Here they are, nine necessary know-abouts for the week ahead. It’s the Febu-weary B9:
➤ I remember in the ’90s falling hard for a weird pop song about freakish adolescent self-consciousness sung in a kind of turgid baritone called “Mmm Mmm Mmm Mmm” (certainly the bane of back-announcing radio DJs everywhere). That elliptically titled song was an enormous hit in 1993 and it came to us via the Canadian band Crash Test Dummies. I bought the Winnipeg band’s breakout album, “God Shuffled His Feet,” and was delighted to find more material just as peculiar and richly tantalizing as the big hit. The Dummies faded with the passing years, but now they’re back, with original singer Brad Roberts, he of the bottom-heavy baritone. The good news is that the band’s most recent tour brings them to Felton Music Hall next Wednesday. Maybe it’s time for a little nostalgia for an era when sweetly oddball bands could make a dent in the mainstream. I sure miss those days.

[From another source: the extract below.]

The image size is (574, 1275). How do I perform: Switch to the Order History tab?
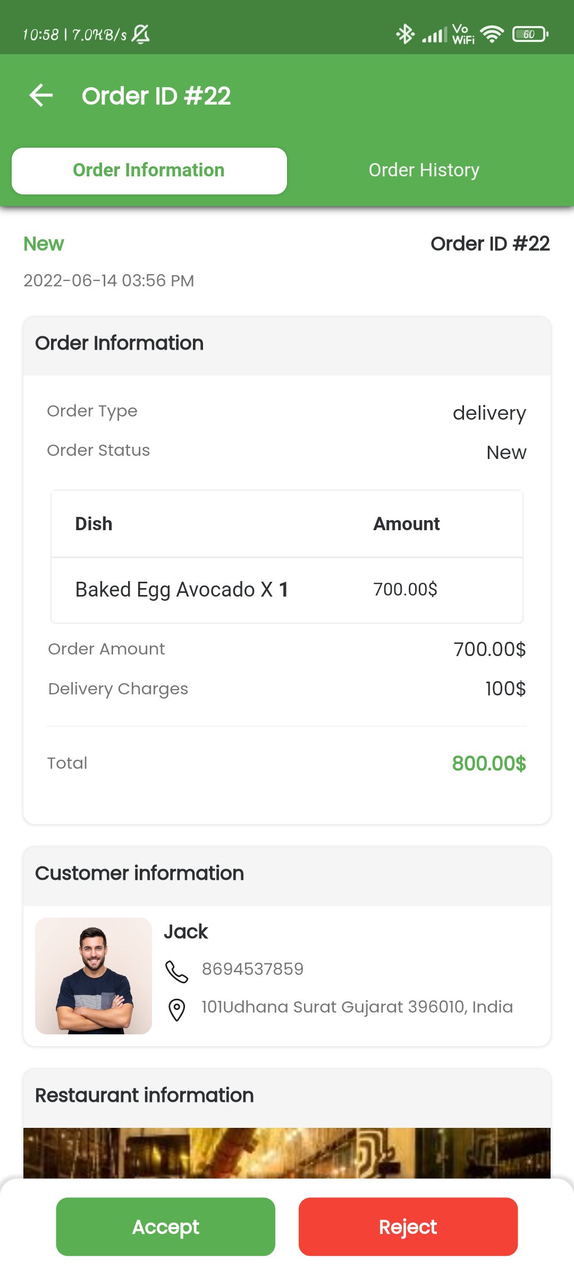(424, 171)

➤ Hard to comprehend a world without the distinctively unsettling vision of filmmaker David Lynch, who died a couple of weeks ago. But the folks at Santa Cruz’s Indexical are there for you Lynch fans looking for a way to publicly mourn. Indexical is hosting a screening Friday of Lynch’s “Twin Peaks: Fire Walk With Me,” followed by an onstage interview with the film’s sound editor, with donations all going to fire relief in Lynch’s beloved L.A.

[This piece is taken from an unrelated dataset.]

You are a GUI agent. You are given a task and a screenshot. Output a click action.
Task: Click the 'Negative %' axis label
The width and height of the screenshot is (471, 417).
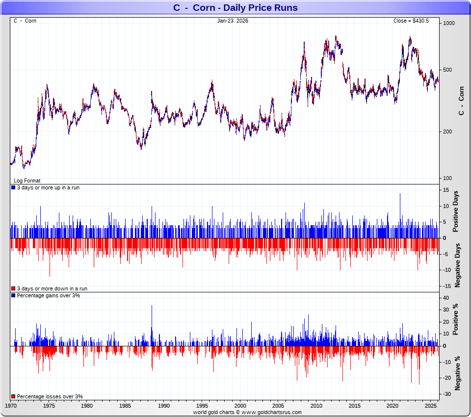pyautogui.click(x=457, y=373)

➤ Opening next week at the Cabrillo Gallery on the campus of Cabrillo College is an appropriately wintry art show titled “Light Gets In,” showcasing the work of conceptual artist Ann Resnick and photographer/printmaker Sarah Sanford. As the title suggests, this show is all about the quicksilver qualities of light, a nice avenue into some serene February contemplation.

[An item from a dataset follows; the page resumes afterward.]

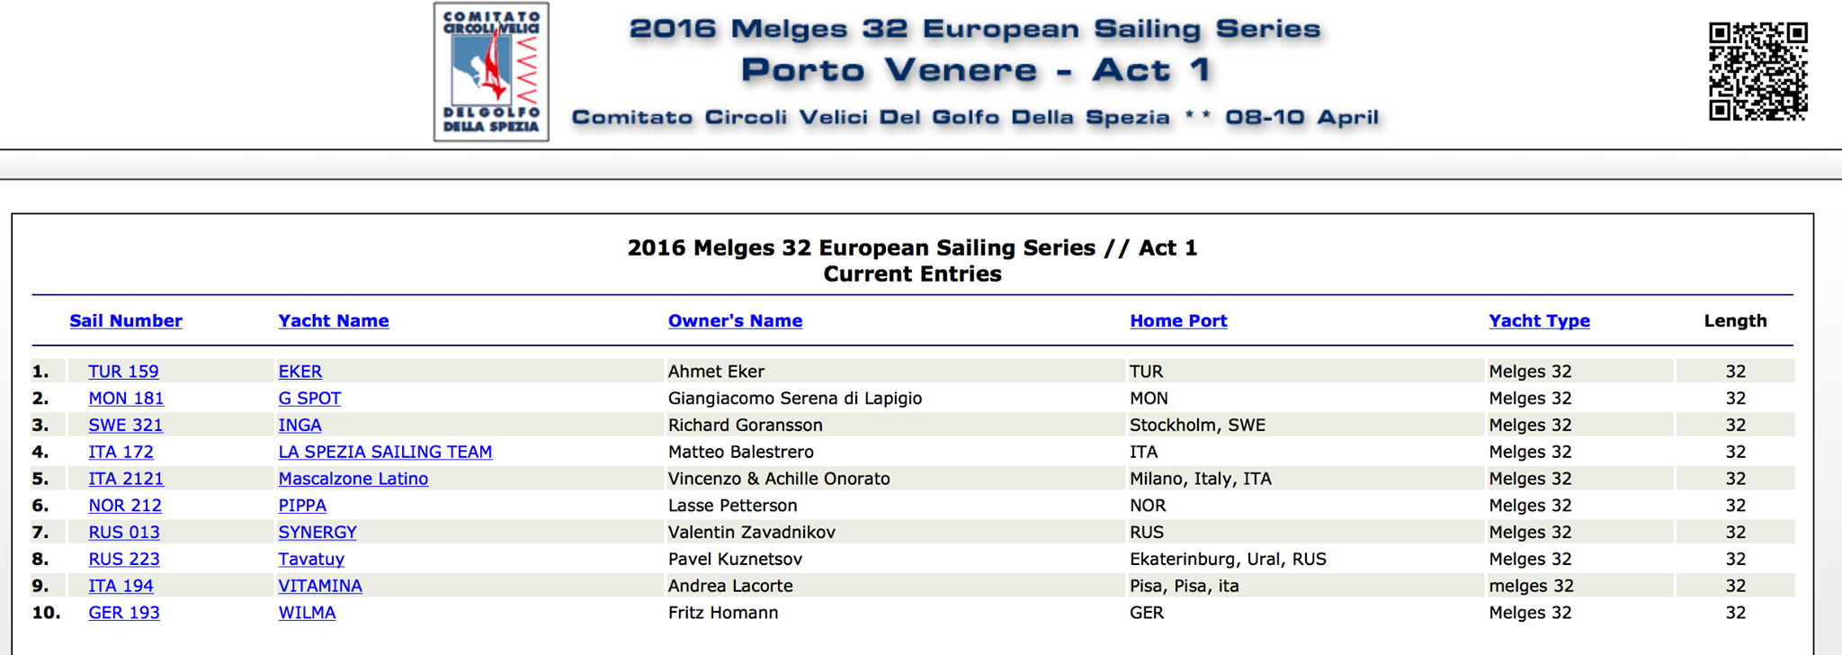The width and height of the screenshot is (1842, 655).
Task: Sort entries by Home Port
Action: 1178,321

➤ Yes, her name is a challenge to spell, but singer-songwriter Haley Heynderickx is turning heads with a seductive style of woodsy, rural folk sound that recalls everything from Fairport Convention to Leo Kottke, particularly resonant if you’re familiar with the Pacific Northwest. She comes to the Rio on Friday.
➤ There’s a suddenly out-of-style (but stubbornly appealing, to some of us) idea about American culture, as a kind of crossroads of world cultural influences. That idea is personified in the American Patchwork Quartet, which celebrates American music and infuses it with Asian, African and other world influences. The beautifully united diversity of APQ revisits the Kuumbwa Jazz Center on Friday.
➤ Sure, you probably checked out the “8 Tens @ 8” mini-play festival at Actors’ Theatre last week, and caught eight fun 10-minute plays. But here’s a secret: There’s actually 16 of them. The festival comes in two separate programs, so if you saw one, there’s another waiting for you.
➤ Veteran singer-songwriter Cheryl Wheeler has an amazing gift that expresses itself in two distinct ways. She is capable of stunningly rich and textured songs of introspection and self-revelation (check out the autumnal and gorgeous “Driving Home”). Yet, on stage, she is not shy in showing her ironic, even salty sense of humor, evident in perhaps her most popular song. (Hint: It’s about potatoes.) Check her out Friday at Felton Music Hall.
➤ To be hip to Santa Cruz skate/surf culture is to be aware of the magnificent and deeply influential graphic art and illustration of Jim Phillips, the mind behind both the Santa Cruz Skateboards “Red Dot” logo and the Screaming Hand. Phillips is the subject of a great new documentary that is illuminating both of Santa Cruz and the glory days of skateboarding’s youth. See it next week at the Rio.
➤ Steve Wilson is a veteran jazz composer, trombonist and instructor at Cabrillo College, and one of the longtime linchpins of the local jazz community. He’ll jam with many of his jazz friends, as part of Santa Cruz’s rich jazz subculture, as part of the Kuumbwa Jazz Center’s yearlong 50th-anniversary series, “Spirit of ’75.”